Fable philosophique composite qui oscille entre délires animés et scènes "réelles", Le Congrès est un film qui se vit comme une véritable expérience cinématographique. Loin toutefois d'être une œuvre inaccessibleil réfléchit brillamment sur la prépondérance des technologies et des illusions qu'elles génèrent. C'est aussi un film profondément existentialiste, insistant sur le choix de l'être humain, désengageant tout concept de morale, de bien ou de mal. Comme disait si bien Sartre : "L'existence précède l'essence", il n'y a ni valeurs, ni morales, ni vérités, sinon celles que l'on décide de suivre par choix et qui engagent inexorablement l'humanité avec soi.

Le choix est par ailleurs le thème principal du film. Faut-il admettre la réalité, en accepter les aspects les plus sombres, sans aucun artifice, ou faut-il suivre les sentiers du spectacle, de la possession, des psychotropes et du bonheur imaginaire ? Ne cherchez pas, le film ne vous donnera pas cette réponse, Folman a l’intelligence de ne pas s'imposer en moralisateur ou en prêcheur de la parole sacrée.

Il y a toutefois un regard corrosif sur l'addiction des Hommes aux nouvelles technologies et plus généralement sur ces institutions de cultes modernes unis sous la bannière triomphante du marketing. À l'image de ce personnage parodiant Steeve Jobs dans le film, gourou éloquent d'une secte aux initiés admiratifs. Finalement, fuyons-nous la réalité parce que nous en avons besoin ou parce que de plus en plus de besoins superflus nous semblent indispensables ? Pourquoi souhaitons-nous ressembler aux icônes que l'on vénère, pourquoi tendons-nous vers l'eugénisme et l'uniformisation des pratiques ? Nous aspirons parfois de façon grégaire à vouloir vivre une autre vie que la nôtre et sombrer inexorablement vers le mimétisme et déresponsabilisation.

Folman, dans ses diatribes poétiques et son voyage psychédélique, nous emmène dans des décors somptueux, attirants, envoûtants, à l'image du spectacle et des paillettes vers lesquelles nous allons, préférant ignorer la froideur et l'austérité d'une vie empirique.
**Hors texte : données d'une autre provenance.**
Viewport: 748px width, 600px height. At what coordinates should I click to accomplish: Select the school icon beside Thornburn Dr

Et finalement, n'est-ce pas là que se trouve notre salut, dans la quête postiche de nos chimères personnelles ?

N'oublions pas non plus cette méditation très actuelle sur l'évolution des nouveaux médias et du cinéma, toujours plus "performants", toujours plus réalistes, spectaculaires, où l'acteur devient un objet de culte servant le décor et les effets spéciaux, une icône prisonnière de sa propre image, marchandée et vendue à un public toujours plus friand. Le cinéma lui, comme pacificateur de foules, détournant nos pulsions vers des comportements plus normés en nous divertissant.

Le film ne laisse pas indemne, on peut le considérer comme un pamphlet, une réflexion, voir une proposition, et malgré l'aspect inégal et confus qui nous laisse parfois dans l'incertitude, Folman signe un grand film ; original, libre et pénétrant.

"L'idée faustienne du pacte avec le diable. Jusqu’où pouvons-nous aller pour prolonger notre moment de gloire ?" (Ari Folman).